→ Assignment: Send back exactly the lines from the opening line of the records below through the one with "Select EKS - Auto".

→ Listed entries:
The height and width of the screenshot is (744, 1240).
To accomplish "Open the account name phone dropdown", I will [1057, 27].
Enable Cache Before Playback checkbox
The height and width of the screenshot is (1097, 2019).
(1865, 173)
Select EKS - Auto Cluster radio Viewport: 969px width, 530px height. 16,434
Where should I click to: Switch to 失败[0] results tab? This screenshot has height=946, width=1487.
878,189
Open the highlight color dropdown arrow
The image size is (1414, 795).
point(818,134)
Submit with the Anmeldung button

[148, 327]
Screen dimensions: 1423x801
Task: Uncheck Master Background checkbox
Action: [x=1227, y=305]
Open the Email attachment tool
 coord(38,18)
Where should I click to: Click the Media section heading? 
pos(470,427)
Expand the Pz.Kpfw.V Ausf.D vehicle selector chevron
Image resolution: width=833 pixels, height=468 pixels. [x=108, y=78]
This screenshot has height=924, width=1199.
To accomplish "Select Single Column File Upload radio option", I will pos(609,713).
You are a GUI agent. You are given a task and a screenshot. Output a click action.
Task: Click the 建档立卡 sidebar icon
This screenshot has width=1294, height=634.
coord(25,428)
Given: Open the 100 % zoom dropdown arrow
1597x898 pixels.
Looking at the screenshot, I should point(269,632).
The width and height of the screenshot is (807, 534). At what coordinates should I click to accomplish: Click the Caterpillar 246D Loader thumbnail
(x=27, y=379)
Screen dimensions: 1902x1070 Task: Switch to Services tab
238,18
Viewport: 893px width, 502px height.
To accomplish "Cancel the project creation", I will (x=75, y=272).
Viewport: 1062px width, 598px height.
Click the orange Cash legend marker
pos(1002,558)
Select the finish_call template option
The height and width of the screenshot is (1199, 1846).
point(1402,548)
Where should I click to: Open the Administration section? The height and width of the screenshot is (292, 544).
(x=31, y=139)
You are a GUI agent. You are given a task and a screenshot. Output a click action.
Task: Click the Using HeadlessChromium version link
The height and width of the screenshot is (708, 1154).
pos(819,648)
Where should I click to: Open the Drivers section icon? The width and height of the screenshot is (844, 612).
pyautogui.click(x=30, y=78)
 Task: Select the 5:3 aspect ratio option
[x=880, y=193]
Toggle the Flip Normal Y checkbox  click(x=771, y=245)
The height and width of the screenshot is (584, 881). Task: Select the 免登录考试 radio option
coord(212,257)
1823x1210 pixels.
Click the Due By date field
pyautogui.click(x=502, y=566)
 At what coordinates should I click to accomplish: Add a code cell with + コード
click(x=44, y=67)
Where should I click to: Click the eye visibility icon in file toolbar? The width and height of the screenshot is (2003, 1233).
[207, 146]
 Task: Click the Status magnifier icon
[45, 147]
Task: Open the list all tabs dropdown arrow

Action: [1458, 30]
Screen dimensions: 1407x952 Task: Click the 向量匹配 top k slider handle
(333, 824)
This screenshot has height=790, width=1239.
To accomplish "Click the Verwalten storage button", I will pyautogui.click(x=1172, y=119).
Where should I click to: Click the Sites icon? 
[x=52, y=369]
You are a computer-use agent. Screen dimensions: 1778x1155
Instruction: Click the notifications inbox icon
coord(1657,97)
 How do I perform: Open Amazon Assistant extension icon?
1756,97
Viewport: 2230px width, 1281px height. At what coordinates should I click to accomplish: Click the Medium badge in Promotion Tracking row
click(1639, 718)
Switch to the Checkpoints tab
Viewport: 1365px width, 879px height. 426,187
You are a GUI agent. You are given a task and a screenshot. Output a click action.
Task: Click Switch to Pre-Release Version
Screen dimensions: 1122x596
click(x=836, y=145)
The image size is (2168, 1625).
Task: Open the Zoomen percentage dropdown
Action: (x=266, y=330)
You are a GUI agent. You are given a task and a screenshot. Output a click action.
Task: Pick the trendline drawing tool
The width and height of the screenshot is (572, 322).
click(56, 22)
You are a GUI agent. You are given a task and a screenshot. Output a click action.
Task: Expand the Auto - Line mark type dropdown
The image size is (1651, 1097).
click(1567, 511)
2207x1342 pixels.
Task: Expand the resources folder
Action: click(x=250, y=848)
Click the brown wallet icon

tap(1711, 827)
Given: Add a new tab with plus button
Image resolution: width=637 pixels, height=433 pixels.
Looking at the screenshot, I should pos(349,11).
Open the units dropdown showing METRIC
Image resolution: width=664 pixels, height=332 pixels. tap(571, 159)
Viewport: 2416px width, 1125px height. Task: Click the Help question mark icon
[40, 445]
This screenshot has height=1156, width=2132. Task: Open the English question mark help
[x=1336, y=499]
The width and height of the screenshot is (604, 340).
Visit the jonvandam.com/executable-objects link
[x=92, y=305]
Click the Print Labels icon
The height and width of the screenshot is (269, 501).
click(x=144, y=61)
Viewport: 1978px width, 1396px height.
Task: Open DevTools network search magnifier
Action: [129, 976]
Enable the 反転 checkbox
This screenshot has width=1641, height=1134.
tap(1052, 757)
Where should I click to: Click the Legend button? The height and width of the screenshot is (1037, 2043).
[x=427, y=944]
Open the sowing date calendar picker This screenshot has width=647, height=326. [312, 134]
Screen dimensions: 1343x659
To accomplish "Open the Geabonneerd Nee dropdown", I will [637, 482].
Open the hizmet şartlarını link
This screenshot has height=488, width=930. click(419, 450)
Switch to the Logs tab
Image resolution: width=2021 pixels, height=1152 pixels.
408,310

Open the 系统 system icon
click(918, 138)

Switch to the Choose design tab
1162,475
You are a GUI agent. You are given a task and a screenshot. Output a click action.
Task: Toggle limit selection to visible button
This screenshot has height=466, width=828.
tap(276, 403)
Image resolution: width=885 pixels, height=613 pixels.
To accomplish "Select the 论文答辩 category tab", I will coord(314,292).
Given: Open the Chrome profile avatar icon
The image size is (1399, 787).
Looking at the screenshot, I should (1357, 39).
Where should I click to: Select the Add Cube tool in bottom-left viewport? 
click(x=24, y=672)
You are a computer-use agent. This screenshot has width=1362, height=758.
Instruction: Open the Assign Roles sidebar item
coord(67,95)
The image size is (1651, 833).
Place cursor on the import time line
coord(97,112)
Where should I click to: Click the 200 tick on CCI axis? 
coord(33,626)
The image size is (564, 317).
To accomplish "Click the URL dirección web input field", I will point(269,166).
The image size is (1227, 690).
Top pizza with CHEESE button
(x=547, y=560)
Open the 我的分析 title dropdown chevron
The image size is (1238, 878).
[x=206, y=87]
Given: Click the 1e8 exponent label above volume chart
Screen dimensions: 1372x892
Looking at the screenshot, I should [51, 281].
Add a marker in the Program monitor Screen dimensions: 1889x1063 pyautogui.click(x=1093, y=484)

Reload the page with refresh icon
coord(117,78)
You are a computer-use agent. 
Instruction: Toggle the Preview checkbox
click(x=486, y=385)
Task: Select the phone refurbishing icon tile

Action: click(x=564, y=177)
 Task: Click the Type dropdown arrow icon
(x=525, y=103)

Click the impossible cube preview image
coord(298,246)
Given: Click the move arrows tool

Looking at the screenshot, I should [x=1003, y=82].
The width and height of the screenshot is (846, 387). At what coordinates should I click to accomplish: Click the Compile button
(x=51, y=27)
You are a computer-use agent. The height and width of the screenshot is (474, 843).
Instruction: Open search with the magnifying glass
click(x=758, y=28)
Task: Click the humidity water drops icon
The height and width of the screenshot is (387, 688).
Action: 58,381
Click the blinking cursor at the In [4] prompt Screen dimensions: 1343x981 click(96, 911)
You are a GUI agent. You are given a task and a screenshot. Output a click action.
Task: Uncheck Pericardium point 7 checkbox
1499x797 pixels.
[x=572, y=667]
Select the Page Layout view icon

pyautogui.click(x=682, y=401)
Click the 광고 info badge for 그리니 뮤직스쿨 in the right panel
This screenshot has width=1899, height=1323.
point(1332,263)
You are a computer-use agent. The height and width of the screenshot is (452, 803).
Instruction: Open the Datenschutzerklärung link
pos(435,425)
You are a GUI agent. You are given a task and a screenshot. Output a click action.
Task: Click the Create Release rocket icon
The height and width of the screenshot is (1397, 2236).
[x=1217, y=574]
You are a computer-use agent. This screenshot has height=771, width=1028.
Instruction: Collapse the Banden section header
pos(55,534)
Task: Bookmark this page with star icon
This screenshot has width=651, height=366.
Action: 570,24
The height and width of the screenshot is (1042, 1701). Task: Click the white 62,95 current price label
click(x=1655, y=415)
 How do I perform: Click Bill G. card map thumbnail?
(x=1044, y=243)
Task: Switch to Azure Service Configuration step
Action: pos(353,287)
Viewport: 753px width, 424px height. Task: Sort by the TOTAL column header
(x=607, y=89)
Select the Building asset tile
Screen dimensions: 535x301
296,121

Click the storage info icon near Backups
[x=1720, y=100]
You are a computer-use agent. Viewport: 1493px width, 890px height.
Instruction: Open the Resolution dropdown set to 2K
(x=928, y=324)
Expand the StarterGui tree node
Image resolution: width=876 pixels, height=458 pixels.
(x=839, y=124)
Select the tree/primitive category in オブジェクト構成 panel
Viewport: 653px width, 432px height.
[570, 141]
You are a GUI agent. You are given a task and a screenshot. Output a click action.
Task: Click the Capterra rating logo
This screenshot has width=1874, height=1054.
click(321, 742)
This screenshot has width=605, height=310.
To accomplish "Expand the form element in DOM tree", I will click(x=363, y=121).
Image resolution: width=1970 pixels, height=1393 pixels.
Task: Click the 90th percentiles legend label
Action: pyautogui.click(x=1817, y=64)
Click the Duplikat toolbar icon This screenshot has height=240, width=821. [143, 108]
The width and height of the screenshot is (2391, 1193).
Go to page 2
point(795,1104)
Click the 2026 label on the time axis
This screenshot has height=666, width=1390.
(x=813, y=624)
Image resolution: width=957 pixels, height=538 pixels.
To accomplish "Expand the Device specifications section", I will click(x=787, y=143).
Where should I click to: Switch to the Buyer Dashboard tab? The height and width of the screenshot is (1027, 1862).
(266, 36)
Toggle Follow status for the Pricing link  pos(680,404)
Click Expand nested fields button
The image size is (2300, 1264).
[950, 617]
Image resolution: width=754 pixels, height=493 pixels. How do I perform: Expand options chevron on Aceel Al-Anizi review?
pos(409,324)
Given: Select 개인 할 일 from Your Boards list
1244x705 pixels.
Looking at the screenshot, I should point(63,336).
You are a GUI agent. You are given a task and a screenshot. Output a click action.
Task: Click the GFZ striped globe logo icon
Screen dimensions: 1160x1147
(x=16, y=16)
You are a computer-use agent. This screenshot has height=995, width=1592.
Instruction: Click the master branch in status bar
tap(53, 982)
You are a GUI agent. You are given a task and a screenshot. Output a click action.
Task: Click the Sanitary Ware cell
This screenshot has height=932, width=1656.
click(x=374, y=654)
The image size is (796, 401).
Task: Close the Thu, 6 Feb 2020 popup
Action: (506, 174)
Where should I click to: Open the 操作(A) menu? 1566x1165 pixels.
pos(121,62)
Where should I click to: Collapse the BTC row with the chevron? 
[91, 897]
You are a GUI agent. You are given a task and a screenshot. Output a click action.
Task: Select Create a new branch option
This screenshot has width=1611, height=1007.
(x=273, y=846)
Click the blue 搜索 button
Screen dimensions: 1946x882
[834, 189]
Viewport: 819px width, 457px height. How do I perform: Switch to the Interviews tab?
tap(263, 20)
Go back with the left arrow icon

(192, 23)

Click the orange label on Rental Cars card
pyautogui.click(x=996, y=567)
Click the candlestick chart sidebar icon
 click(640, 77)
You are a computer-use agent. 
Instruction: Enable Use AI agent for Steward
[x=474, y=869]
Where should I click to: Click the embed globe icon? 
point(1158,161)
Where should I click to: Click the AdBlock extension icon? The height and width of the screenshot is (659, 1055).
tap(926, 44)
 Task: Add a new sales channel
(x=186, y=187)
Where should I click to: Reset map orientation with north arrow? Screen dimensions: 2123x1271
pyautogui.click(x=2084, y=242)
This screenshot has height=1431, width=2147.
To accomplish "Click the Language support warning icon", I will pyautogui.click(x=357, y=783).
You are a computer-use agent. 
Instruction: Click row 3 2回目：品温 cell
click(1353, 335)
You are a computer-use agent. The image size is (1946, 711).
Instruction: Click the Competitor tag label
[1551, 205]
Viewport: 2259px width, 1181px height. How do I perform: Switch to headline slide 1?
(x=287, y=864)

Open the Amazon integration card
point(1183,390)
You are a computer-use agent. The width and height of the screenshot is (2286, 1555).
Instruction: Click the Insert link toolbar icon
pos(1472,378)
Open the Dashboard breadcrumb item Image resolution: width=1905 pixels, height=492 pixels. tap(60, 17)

→ Output for this exercise:
The height and width of the screenshot is (744, 1240).
To accomplish "Open the account name phone dropdown", I will [1057, 27].
Enable Cache Before Playback checkbox
The height and width of the screenshot is (1097, 2019).
(1865, 173)
Select EKS - Auto Cluster radio Viewport: 969px width, 530px height. 16,434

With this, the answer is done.